DJ Brewton

No. 23 – Bnei Herzliya
- Position: Shooting guard / point guard
- League: Israeli Basketball Premier League

Personal information
- Born: January 15, 2000 (age 26) Cincinnati, Ohio, US
- Listed height: 6 ft 3 in (1.91 m)
- Listed weight: 195 lb (88 kg)

Career information
- College: Alcorn State (2019–2020); Vincennes (2020–2021); Alcorn State (2021–2023); Cal State Fullerton (2023–2024);
- NBA draft: 2024: undrafted
- Playing career: 2024–present

Career history
- 2024–2025: Jonava
- 2025–2026: APU Udine
- 2026: Legia Warsaw
- 2026–present: Bnei Herzliya

Career highlights
- Polish League champion (2026);

= DJ Brewton =

American basketball player (born 2000)

Dominic Horatio Brewton III (born January 15, 2000) is an American professional basketball player for Bnei Herzliya of the Israeli Basketball Premier League.

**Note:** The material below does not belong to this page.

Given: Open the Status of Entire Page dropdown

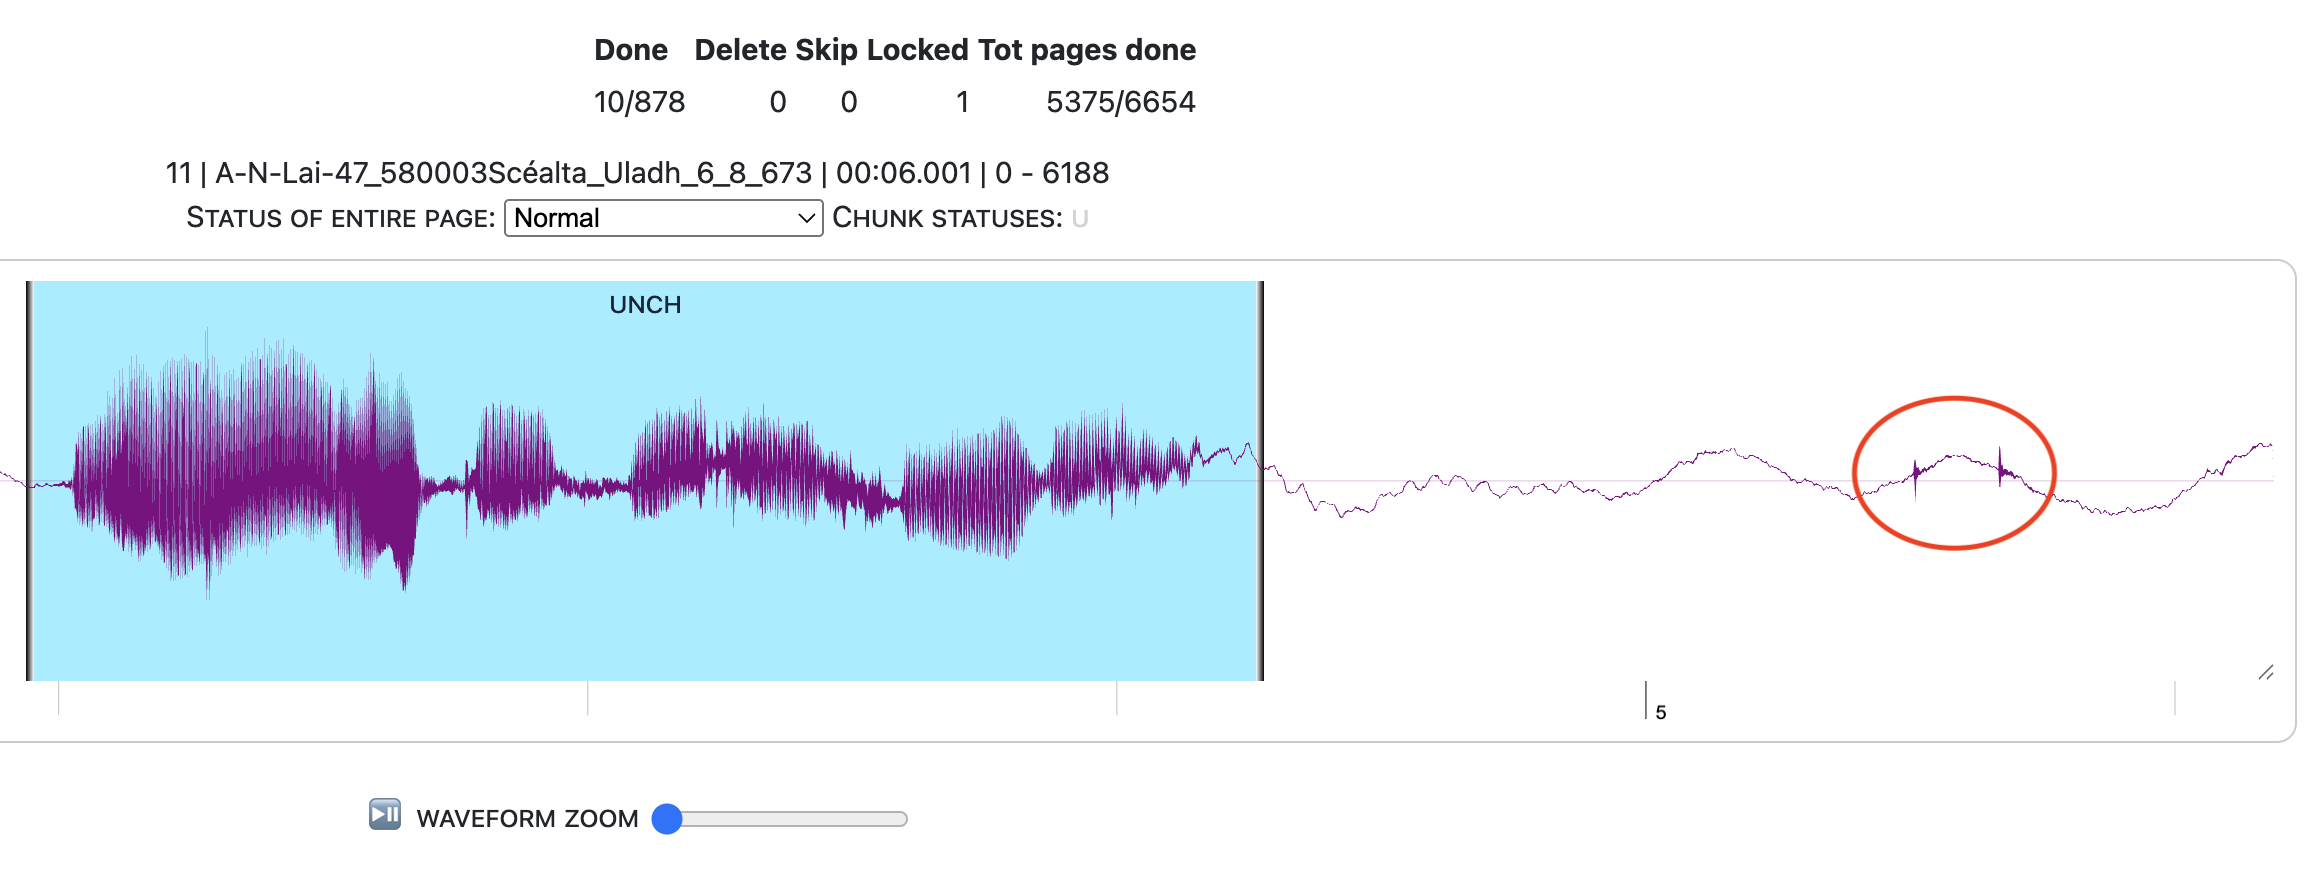Looking at the screenshot, I should (x=662, y=218).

Born in Cincinnati, Ohio, in his only season of college basketball with the Cal State Fullerton Titans in 2023–24, he led the team in points, rebounds, and assists. He finished the season averaging 17 points per game, rising to 26.6 in the final seven games, along with 5 rebounds and 3 assists. On March 4, he was named the Big West Conference player of the week, and earned an honorable mention on the All-Big West Team at the end of the season.

== Professional career ==
His professional career began with the Jonava basketball club in Lithuania. He also won the 2024 Kėdainiai Cup with Jonava. Last season, he averaged 14 points, 3.8 assists, 4.5 rebounds, and 3.8 steals in 28.4 minutes per game.

On June 23, 2025, Brewton signed with APU Udine of the Lega Basket Serie A (LBA).

On January 20, 2026, he signed with Legia Warsaw of the Polish Basketball League (PLK).